Até então, o novo grupo do Janires (ex-Rebanhão) atendia por MPC, sigla de Mocidade Para Cristo. Bonito no significado, complicado na prática. Em cartazes, rádios e apresentações, a banda precisava sempre explicar o que aquelas três letras queriam dizer.
“Toda vez que você ia tocar, você tinha que explicar a sigla”, contou Moises Di Souza, baixista e produtor, ao podcast No Xadrez da RP. O incômodo já era antigo, mas a solução ainda não tinha dado as caras.
O grupo estava na Rodoviária de Belo Horizonte, café na mão, mala pronta, prestes a embarcar para o Rio de Janeiro para um show no Ginásio do Olaria. Uma viagem importante, um cartaz que ainda estampava "Janires e nova banda" e um nome que continuava sem resolver.

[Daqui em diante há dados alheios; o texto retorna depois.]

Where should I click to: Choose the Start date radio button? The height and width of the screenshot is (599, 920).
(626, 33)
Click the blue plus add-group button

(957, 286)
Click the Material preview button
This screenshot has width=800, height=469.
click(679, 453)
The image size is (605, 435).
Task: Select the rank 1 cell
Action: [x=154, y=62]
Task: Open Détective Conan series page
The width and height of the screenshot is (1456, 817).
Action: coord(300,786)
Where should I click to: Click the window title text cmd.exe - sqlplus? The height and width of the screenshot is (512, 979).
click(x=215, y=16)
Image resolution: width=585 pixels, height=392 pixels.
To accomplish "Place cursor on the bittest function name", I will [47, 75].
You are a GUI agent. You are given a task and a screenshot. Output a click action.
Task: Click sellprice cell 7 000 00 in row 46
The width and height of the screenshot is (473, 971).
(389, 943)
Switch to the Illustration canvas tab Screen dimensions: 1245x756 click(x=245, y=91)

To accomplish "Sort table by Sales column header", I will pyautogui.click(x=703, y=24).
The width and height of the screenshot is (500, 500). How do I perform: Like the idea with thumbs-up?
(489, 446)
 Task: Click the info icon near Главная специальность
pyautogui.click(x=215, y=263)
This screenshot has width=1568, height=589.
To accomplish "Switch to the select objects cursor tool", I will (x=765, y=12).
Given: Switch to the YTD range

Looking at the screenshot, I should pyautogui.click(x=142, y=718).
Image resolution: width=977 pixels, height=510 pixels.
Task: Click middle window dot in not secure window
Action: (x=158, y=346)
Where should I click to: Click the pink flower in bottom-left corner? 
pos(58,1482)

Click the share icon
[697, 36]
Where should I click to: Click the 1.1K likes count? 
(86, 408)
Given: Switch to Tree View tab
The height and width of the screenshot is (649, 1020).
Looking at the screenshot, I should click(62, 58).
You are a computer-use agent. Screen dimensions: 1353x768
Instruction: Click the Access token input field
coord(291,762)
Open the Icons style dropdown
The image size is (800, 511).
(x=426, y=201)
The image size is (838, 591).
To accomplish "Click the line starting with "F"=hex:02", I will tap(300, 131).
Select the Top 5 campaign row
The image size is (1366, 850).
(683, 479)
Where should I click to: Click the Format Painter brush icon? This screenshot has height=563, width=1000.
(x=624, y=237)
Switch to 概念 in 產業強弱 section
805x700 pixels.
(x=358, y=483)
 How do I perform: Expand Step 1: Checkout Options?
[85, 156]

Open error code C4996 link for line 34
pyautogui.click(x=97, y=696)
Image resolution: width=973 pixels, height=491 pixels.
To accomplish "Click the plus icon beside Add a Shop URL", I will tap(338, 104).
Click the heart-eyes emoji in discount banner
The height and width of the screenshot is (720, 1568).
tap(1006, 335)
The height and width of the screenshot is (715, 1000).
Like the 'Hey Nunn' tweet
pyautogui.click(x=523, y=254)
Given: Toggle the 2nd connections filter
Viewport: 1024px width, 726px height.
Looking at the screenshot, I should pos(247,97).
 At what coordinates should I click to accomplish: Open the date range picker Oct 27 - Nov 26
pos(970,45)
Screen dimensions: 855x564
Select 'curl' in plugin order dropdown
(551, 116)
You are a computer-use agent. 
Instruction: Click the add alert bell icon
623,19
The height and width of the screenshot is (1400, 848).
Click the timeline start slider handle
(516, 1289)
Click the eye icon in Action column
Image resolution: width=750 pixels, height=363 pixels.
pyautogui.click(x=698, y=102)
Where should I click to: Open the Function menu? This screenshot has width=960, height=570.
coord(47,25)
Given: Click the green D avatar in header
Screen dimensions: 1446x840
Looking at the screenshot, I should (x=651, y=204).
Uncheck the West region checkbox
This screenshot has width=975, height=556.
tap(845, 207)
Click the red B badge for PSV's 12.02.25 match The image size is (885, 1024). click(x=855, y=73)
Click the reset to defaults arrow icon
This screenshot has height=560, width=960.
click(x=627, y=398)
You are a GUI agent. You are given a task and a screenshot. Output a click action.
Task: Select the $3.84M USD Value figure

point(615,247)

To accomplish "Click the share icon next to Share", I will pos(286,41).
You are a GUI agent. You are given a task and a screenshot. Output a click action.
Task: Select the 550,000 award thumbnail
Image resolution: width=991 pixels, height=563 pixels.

Foi ali, numa mesa do bar do andar superior da rodoviária, que Moisés levantou os olhos da xícara e encontrou a resposta colada na parede. Era um rótulo de vinho espanhol. Duas palavras. Banda Azul.
"Caramba, Janires, achei o nome da banda lá", ele disse para Janires Magalhães, o líder e alma do grupo. A reação foi imediata e definitiva: "Era o nome que eu queria. Um nome que a gente não precisasse explicar."
Sem reunião. Sem votação. Sem ninguém discordando. O nome que marcaria uma geração inteira de ouvintes evangélicos brasileiros foi decidido em segundos, entre um gole de café e um embarque.
Mineira na origem, a Banda Azul seguiu caminho e se tornou referência no gospel brasileiro nas décadas de 1980 e 1990. O nome simples, direto e inesperado ajudou a marcar uma geração.
O vinho era espanhol. O insight, mineiro. E o resto virou história.